What needs to be done: Could you duplicate every one of the lines below, character for character?

Stored data entries:
************

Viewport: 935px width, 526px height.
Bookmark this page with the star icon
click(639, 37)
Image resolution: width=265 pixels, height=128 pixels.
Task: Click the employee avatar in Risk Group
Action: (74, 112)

************

The response:
Viewport: 935px width, 526px height.
Bookmark this page with the star icon
click(639, 37)
Image resolution: width=265 pixels, height=128 pixels.
Task: Click the employee avatar in Risk Group
Action: (74, 112)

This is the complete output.